Publicado 06 de Dezembro de 2019 - 22h11

Por AFP

Faltando uma semana para as eleições, o premiê britânico, Boris Johnson, foi acusado de "enganar deliberadamente" os britânicos e evitar as perguntas de um renomado entrevistador político, embora tenha respondido às do público durante um debate televisionado nesta sexta-feira (6).

Jonshon e o líder da oposição, o trabalhista Jeremy Corbyn, se enfrentaram à noite no segundo e último debate cara a cara antes das legislativas do dia 12.

Durante uma hora, os dois políticos moderaram o tom, optando pela prudência.

O opositor assegurou que Johnson "não é confiável" e destacou suas contradições frequentes, enquanto o conservador acusava os trabalhistas de "fomentar a derrocada do capitalismo" e querer impor "os impostos mais altos da Europa".

Segundo pesquisa realizada pelo YouGov, os dois se igualaram: 52% do público considerou que Johnson venceu, enquanto 48% votaram em Corbyn, mas contando a margem de erro, isso equivale a um empate.

No entanto, 48% acharam Corbyn mais digno de confiança do que Johnson (38%).

Precisamente sobre o tema da "confiança", o jornalista da BBC Andrew Neil queria entrevistar o primeiro-ministro, a quem seus críticos acusam regularmente de mentir.

Mas embora os líderes dos outros principais partidos se submeteram nas últimas semanas a suas incômodas perguntas, o conservador se recusou.

"Em cada eleição" os candidatos aceitaram o convite, disse o entrevistador. "Todos eles. Até nesta [eleição]", lamentou, dirigindo-se aos telespectadores.

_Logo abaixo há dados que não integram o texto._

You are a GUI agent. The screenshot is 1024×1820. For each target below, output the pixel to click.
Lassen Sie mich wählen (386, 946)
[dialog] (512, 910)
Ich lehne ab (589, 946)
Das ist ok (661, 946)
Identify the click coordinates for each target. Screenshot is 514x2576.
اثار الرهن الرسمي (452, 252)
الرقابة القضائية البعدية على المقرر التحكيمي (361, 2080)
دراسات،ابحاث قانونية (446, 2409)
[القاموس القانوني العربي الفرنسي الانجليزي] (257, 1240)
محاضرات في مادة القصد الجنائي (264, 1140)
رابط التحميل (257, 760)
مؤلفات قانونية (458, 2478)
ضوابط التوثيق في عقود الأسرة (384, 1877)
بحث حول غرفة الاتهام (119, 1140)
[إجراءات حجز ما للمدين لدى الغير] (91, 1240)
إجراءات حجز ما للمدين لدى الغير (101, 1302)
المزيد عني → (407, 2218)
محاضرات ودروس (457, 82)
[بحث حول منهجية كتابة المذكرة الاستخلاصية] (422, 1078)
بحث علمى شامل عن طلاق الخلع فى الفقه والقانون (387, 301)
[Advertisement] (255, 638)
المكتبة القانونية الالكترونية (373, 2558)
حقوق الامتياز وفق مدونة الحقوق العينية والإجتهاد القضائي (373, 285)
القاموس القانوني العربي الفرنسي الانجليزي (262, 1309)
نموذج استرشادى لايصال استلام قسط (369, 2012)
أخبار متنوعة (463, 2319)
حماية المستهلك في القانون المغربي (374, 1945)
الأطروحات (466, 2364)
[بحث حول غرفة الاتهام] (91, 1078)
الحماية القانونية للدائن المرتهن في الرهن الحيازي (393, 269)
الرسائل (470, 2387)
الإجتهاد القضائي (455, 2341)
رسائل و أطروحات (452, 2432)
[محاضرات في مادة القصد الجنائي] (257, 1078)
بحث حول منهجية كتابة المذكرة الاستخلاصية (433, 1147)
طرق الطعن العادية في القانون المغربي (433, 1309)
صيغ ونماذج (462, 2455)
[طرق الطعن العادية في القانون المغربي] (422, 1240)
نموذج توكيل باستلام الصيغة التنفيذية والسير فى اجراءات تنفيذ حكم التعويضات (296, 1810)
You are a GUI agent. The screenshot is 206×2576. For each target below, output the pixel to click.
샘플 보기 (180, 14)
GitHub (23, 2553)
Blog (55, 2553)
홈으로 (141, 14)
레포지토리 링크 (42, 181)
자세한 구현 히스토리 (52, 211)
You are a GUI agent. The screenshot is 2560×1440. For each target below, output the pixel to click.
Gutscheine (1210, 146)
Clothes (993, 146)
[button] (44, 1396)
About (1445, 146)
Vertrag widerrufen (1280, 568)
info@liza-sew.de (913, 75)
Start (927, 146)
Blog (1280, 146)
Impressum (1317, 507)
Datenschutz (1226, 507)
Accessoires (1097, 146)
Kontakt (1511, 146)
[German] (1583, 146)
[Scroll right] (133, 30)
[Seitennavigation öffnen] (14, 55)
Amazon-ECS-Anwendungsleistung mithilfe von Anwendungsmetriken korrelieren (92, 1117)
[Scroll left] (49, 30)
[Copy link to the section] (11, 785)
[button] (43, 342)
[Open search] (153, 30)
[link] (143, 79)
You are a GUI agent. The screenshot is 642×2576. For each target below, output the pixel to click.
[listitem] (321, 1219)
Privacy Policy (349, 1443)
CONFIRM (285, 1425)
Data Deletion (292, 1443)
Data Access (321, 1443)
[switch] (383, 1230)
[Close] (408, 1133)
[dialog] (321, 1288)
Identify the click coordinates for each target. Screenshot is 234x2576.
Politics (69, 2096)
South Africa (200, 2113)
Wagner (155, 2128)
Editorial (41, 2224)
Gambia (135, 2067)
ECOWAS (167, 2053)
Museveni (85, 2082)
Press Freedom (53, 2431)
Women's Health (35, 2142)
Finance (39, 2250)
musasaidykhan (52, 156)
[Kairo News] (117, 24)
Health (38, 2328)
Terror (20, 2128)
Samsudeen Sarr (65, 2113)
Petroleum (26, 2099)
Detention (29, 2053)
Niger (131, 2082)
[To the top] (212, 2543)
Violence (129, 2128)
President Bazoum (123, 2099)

Desde a manhã, Corbyn assegurou em um ato em Londres que o primeiro-ministro esconde as implicações econômicas reais do seu acordo de divórcio com a União Europeia.

Decidido por um referendo em 2016, o Brexit foi adiado três vezes diante da negativa do Parlamento a aprovar um acordo.

Para sair do bloqueio, Johnson, sem maioria parlamentar e abandonado por seus cruciais parceiros norte-irlandeses do DUP, convocou legislativas antecipadas e percorreu o país enaltecendo os benefícios do seu texto.

Mas Corbyn afirmou ter provas de que "engana deliberadamente as pessoas".

Ele distribuiu um documento confidencial de 15 páginas elaborado pelo ministério das Finanças que, segundo ele, demonstra que haveria trâmites alfandegários e controles de segurança entre a ilha da Grã-Bretanha e a província britânica da Irlanda do Norte.